Supplied records:
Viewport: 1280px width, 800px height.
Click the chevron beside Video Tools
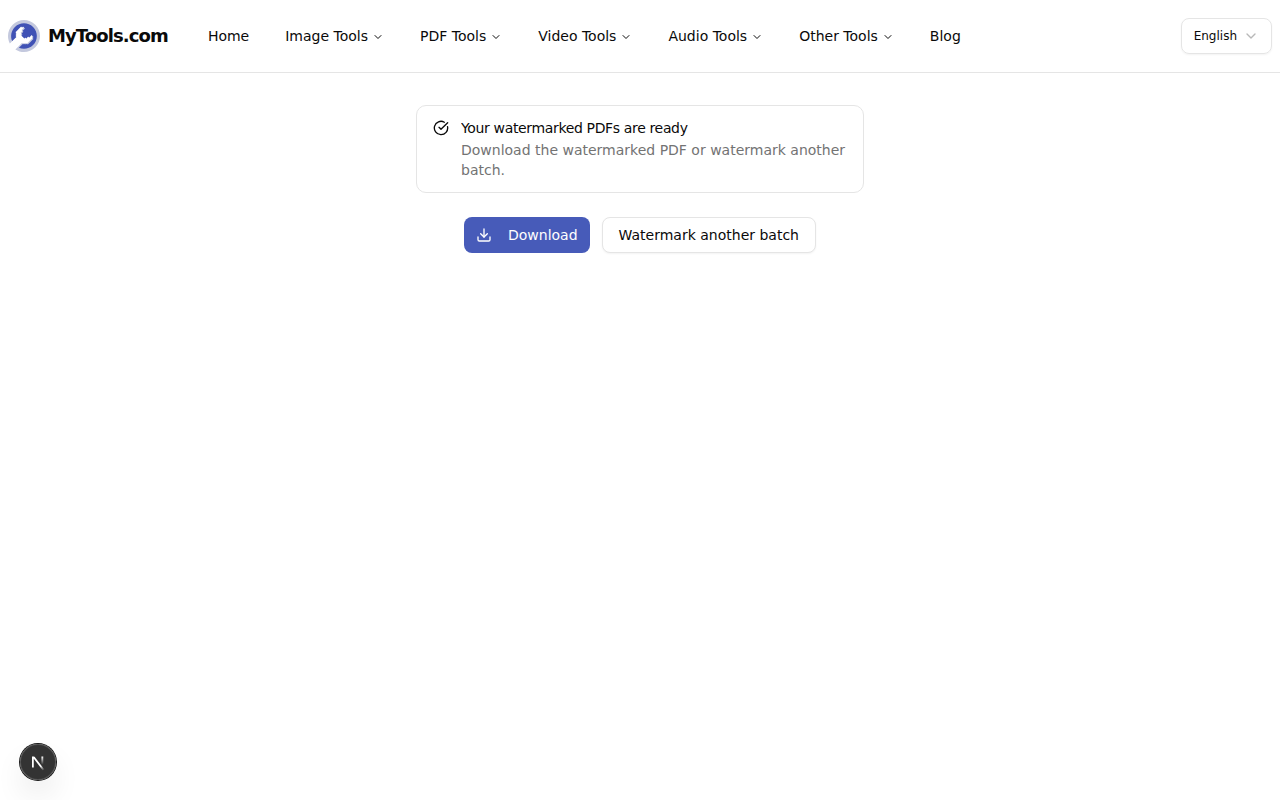[626, 37]
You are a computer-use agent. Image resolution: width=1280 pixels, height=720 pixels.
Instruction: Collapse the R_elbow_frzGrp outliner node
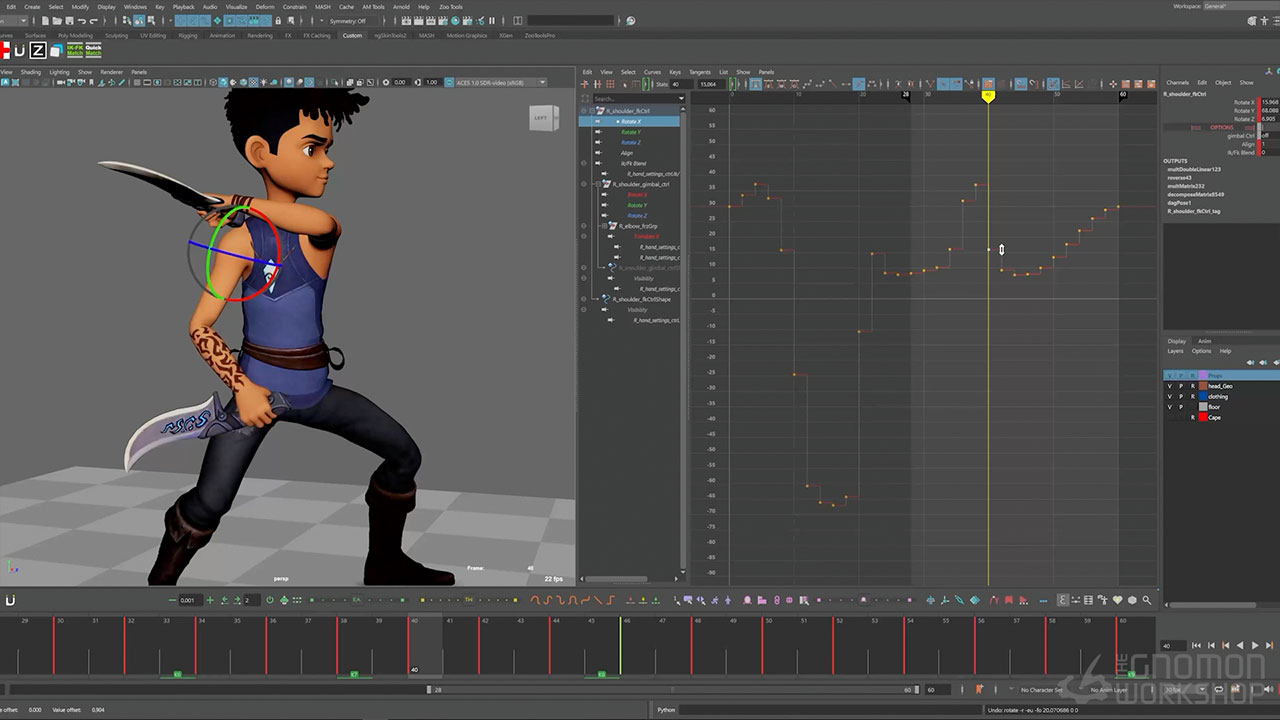pos(607,226)
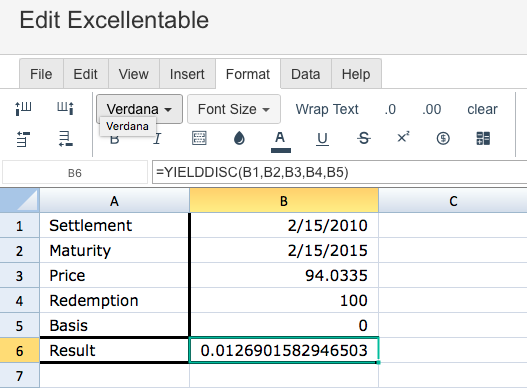The height and width of the screenshot is (388, 527).
Task: Toggle strikethrough formatting
Action: tap(363, 138)
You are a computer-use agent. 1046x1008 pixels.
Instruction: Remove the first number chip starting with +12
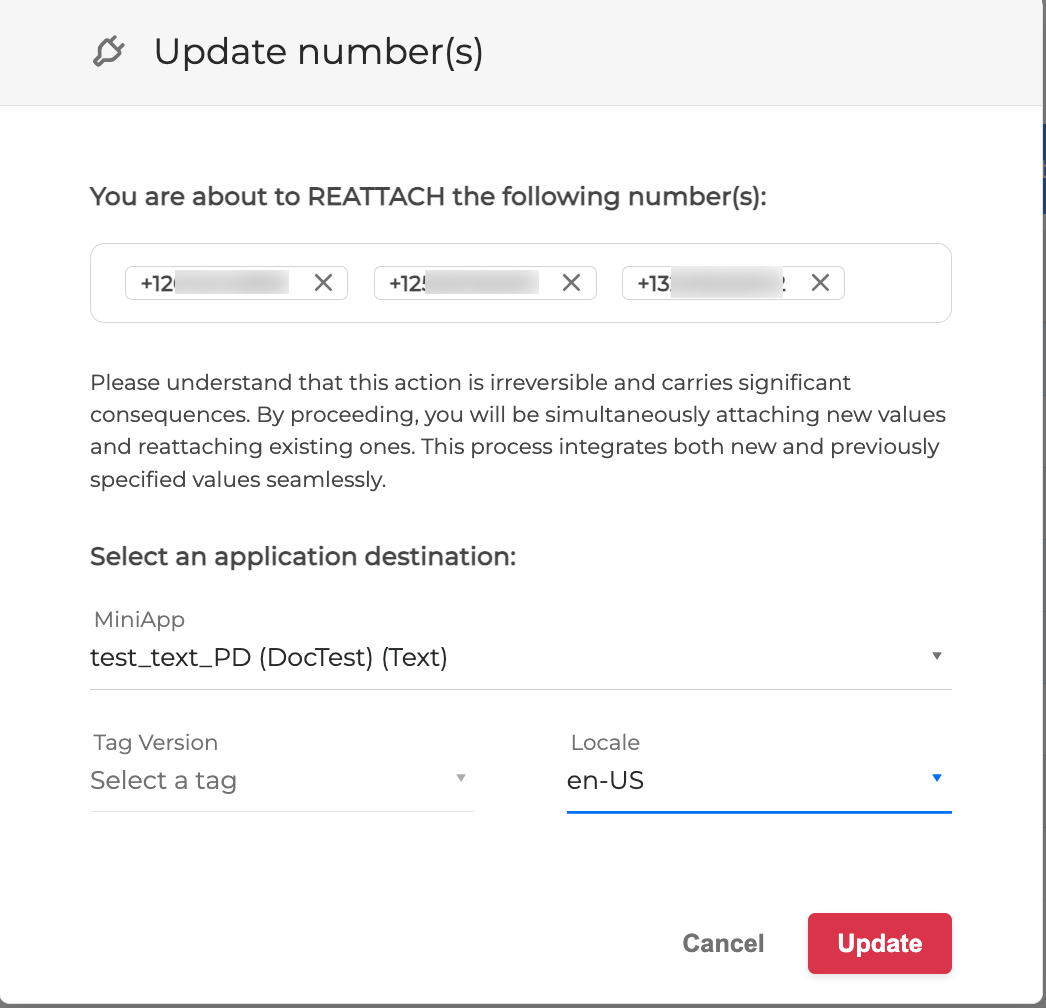point(323,283)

What the exercise asks: For the entries above, say how many lines contain the word "agent", giving the number alone.

Task result: 2